Is JavaScript Doing Okay?
May we ever see a day when web browsers or their engines can run code in other languages straight out of the box? I wouldn’t hold my breath on it, but one can dream. JavaScript is likely to remain a cornerstone of web development for the foreseeable future, but the increasing adoption of WebAssembly and the development of new tools and standards could possibly point towards a more polyglottal future for web development.
In many ways the world runs on JavaScript—for better or worse. How long can this paradigm last? Sure, one may write the source code for websites in other programming languages, but at some point, the interactive aspects of the website must be boiled down to JavaScript, as web browsers do not come with an interpreter or compiler for other languages.
Given the entrenched position of JavaScript and the complexity of introducing alternative language support in browsers, it is likely that JavaScript will remain the dominant language for client-side web development for many years to come. A possible scenario that I foresee is a gradual shift toward a more heterogeneous web development landscape, where JavaScript interoperates with other languages through technologies like WebAssembly, rather than a complete displacement of JavaScript.
May we ever see a day when web browsers or their engines can run code in other languages straight out of the box? Again, I wouldn’t hold my breath on it, but one can dream.
Meanwhile, the world has seen the likes of TypeScript, CoffeeScript, and Elm integrated into repositories, all of which can be transpiled into JavaScript. Even so, introducing a transpiler into the proverbial pipeline comes with its costs, such as excessive build-time woes. With TypeScript, in particular, may come a certain degree of navel-gazing, uninhibited complexity, and verbosity, or what David Heinemeier Hansson referred to as “type gymnastics” in a blog post last year, where he announced that TypeScript would be removed from an upcoming release of Turbo 8. On the topic of TypeScript, he went on to say: “Things that should be easy become hard, and things that are hard become any
.” Yikes!
Notably, ECMAScript, the standard upon which JavaScript is based, continues to evolve. Many features that developers previously sought in other languages are being incorporated into JavaScript, making it more powerful and versatile. Just in recent years, a handful of people have been formulating a case to add static type syntax, which would be treated as comments in JavaScript engines.
“With Types as Comments, developers can remove a build step from their apps, keeping TypeScript and Flow codebases aligned with JavaScript,” the proposal reads.
I’m skeptical that the inclusion of these static types would result in many downstream optimizations on the side of the JavaScript interpreter. After all, these static types in the linked proposal are erased. If I had to guess, they’re more like type hints in Python—very helpful for communicating intent among programmers when followed, but, in contrast to a language like Rust or Swift, utterly toothless when the rubber hits the road. (I haven’t read the entire proposal, nor have I extensively tested a local clone of it, so take my remarks with a grain of salt.)

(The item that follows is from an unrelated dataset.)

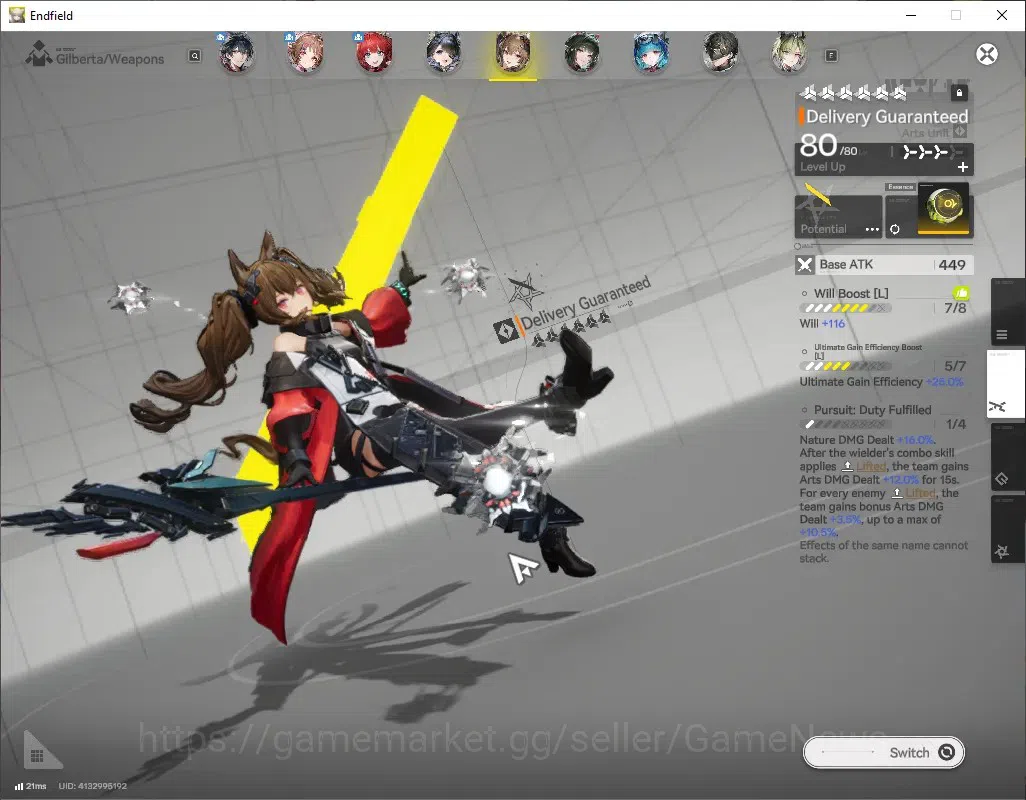Switch to the Weapons side tab
The height and width of the screenshot is (800, 1026).
1004,385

While JavaScript is likely to remain a cornerstone of web development for the foreseeable future, the increasing adoption of the aforementioned WebAssembly and the development of new tools and standards point towards a more polyglottal future for web development. Not to mention, despite WebAssembly’s expanding set of features, I currently only see its use cases to be most meaningful for performance-critical sections of websites rather than most aspects of interactivity. (Keep in mind that this is only one person’s perspective on the constantly shifting, ever-idiosyncratic landscape of web development.)
Achieving a world where browsers can natively execute a wide range of programming languages out of the box will require significant changes to web standards and browser implementations. For now, the combination of JavaScript, WebAssembly, and advanced build tools seems to be the practical compromise that may allow the web to chug along without unforced catastrophe.